In my San Francisco years it was poetry chapbooks, but in recent years I'm fond of pre-WWII travel and culture guides to Japan. I've slowed down though, as I get the luxury of collection-building at work. I also like Japanese incense, and feel confident that I have more varieties than anyone by many miles. I like the ephemerality of it.
What do you like to do outside of work?
Family time, mostly. Six times a year I get into the Grand Sumo Tournament from Japan. It's been far too long, but I do enjoy papermaking and working with my small tabletop printing press (Watson's Young America).
What excites you about special collections librarianship?
The visceral "a-ha" moments of students and researchers, followed by a gradual, deeper awareness of how all of this rare materials business fits together in our troubled, wonderful world. That's what keeps us coming in to work, I think. And limited time, staffing, space, and money aside, there are seemingly endless permutations of what one might try pedagogically and outreach-wise. And the free exchange of information with social media, and such, is as refreshing as it is overwhelming. It is heartening to see more early career librarians-in-the-making show an interest in rare materials. There's no shortage of jobs for them if the profession can get the universe in balance staffing-wise and budget-wise, and that is going to take a lot of self-advocacy. There is a lot to be excited about, and much more work to be done, so the joys are greatly valued on this rocky road.
Thoughts on the future of special collections librarianship?

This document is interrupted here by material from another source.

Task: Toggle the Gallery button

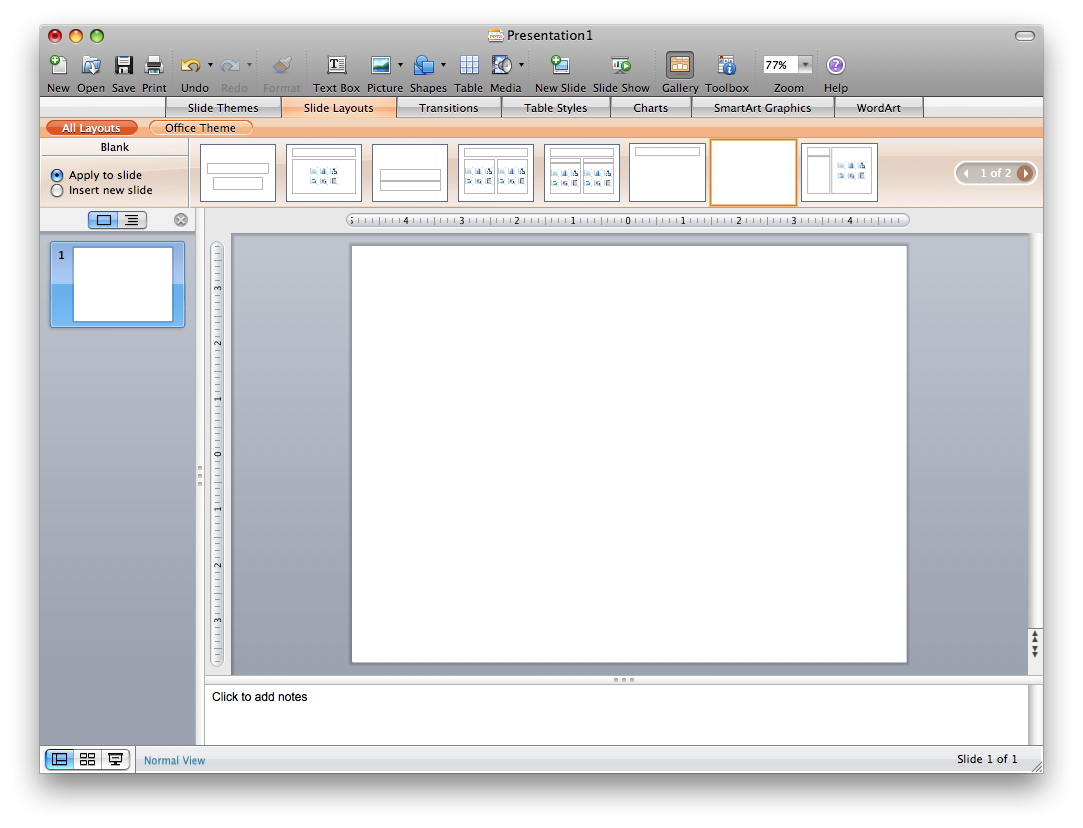Action: pos(680,66)
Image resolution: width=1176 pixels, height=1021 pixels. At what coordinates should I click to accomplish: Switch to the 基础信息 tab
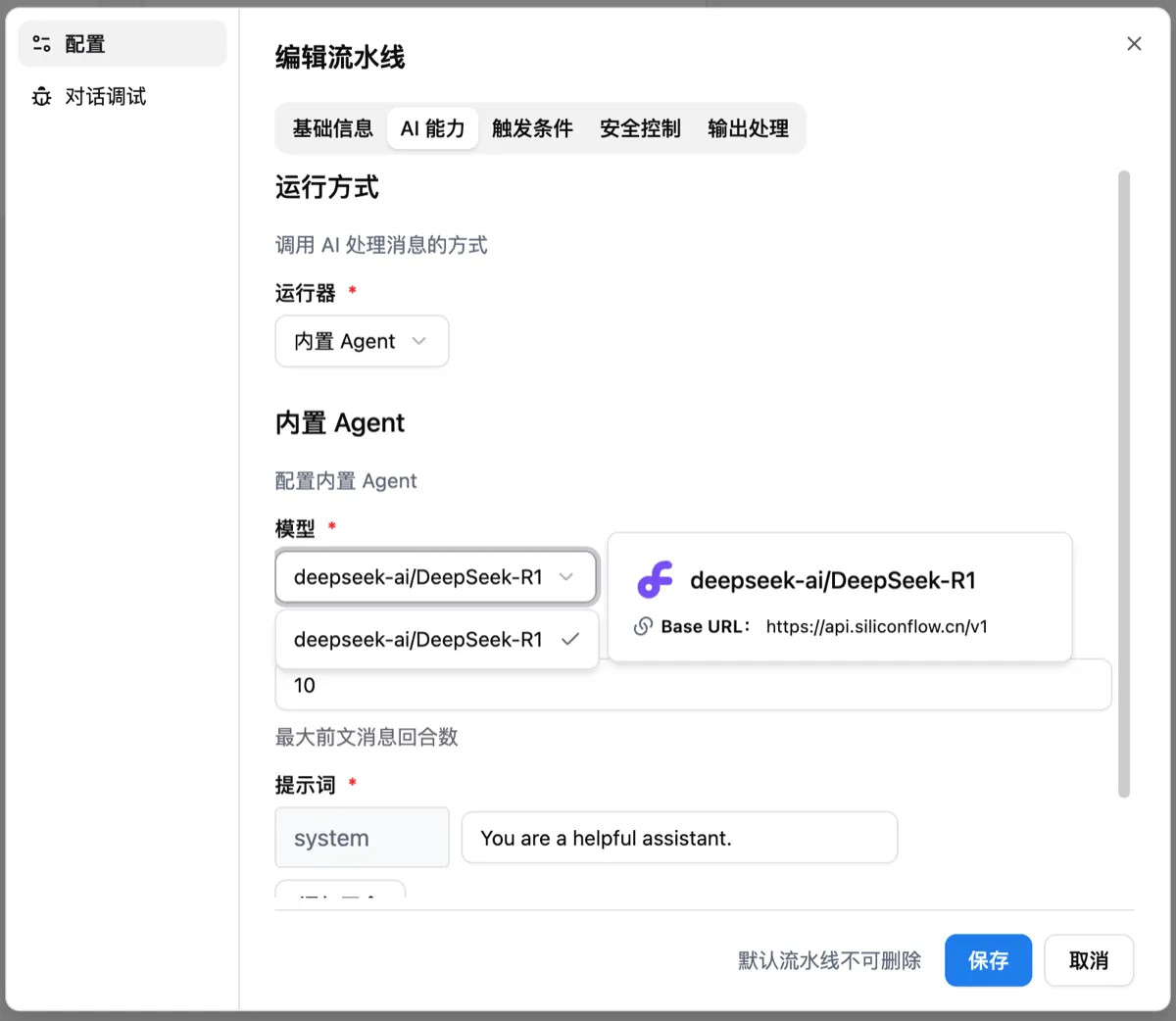(x=332, y=128)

It's still a struggle, at times, to break from the old habits and perceptions, silos, standoffishness. To reach our full potential with accessibility and diverse collections we seriously need to increase staffing and think more creatively about curation and outreach. We have a great, and growing, team and we need all the help we can get to keep up with the demands of researchers and students. This is on top of the usual demands to prove our value to the academic community, etc. We see hundreds of students a year and I feel like we cultivate a strong open-door policy with programming, but I still encounter people who are not sure that we are open to them. I'm pushing for more neon arrows to guide people in. The wish for "more" may be a bit of a pipe dream, but enhanced resources would definitely help us to be more proactive than reactive, and hopefully actualize a wiser, more philosophical approach to what we do. But, at this point, how on earth could we increase traffic and happily serve everyone? It's an interesting tension, and one that we need to talk about more efficiently to remedy, I think.

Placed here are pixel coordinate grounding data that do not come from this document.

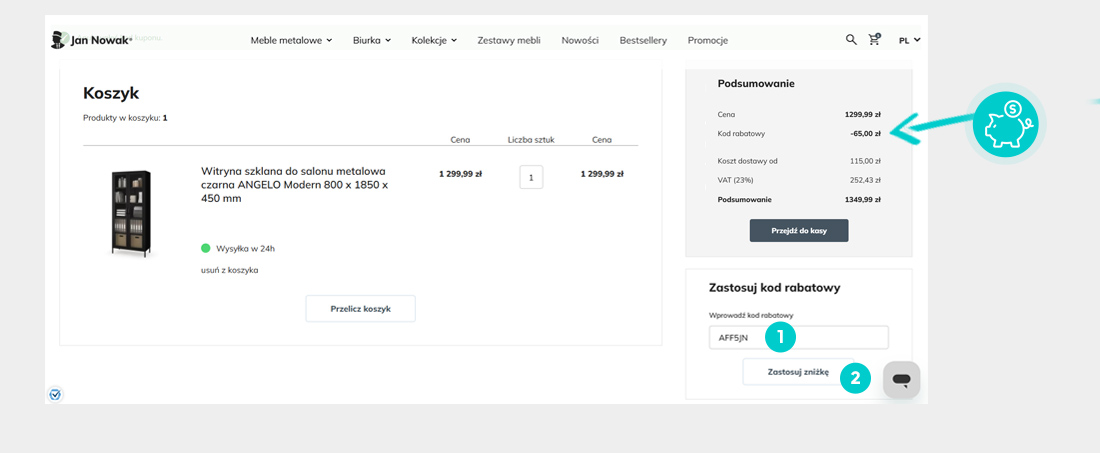Go to Zestawy mebli page
The image size is (1100, 453).
click(x=509, y=41)
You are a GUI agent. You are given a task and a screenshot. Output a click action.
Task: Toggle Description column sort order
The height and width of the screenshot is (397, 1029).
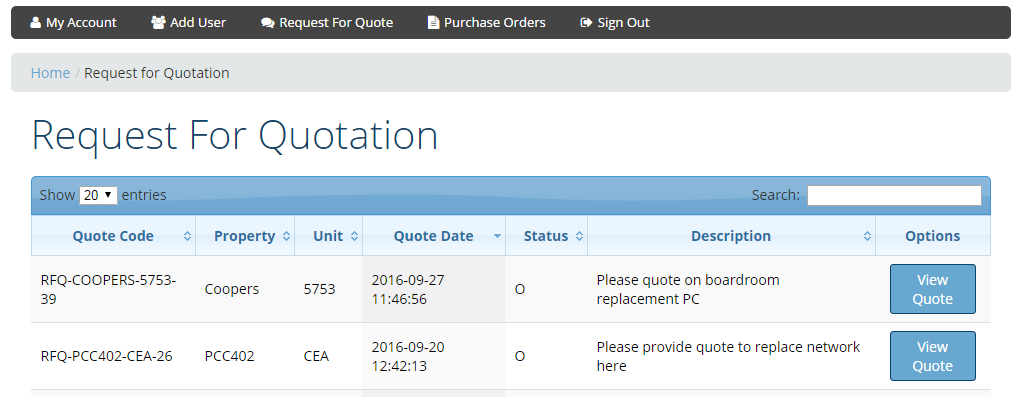pyautogui.click(x=868, y=236)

Any unusual or interesting collection at your library you'd like to draw our attention to?
We've not had the luxury of a dedicated rare book librarian in a number of years, so I'm hoping to make plain more of the currents in our rare book collections. We get a lot of wonderful mileage out of the collections that you might expect: Great Smoky Mountains Regional Collection, Cherokee material, Civil War, Tennessee authors, for example. But we also have some wonderful 19th century Victorian material that we received from Patricia Cornwell, an impressive civil rights collection in book and manuscript, a growing collection of artists' books, a great array of medieval facsimiles, and fascinating material on moonshine, witchcraft, and other areas. With more time to focus on rare books, my hope is to promote these more efficiently in the coming days.
Any upcoming exhibitions at your library?
We've recently upgraded our reading room, instruction space, and exhibition space, so we usually have four or five themes on exhibition at once. We take turns curating and my next large exhibition will be in spring of next year, focusing, broadly, on theatre. I'm planning to highlight our John C. Hodges Collection of William Congreve materials from the 17thcentury and the decades of award-winning production work by our Clarence Brown Theatre, especially from the design teams. Imminently, we have our second installment of the Boundless: Artists in the Archives performance, which gets creatives in to special collections to generate original work based on our material. We always have something interesting on, and we work convivially in the dash to get things launched. That sense of camaraderie in the workplace makes a tremendous difference.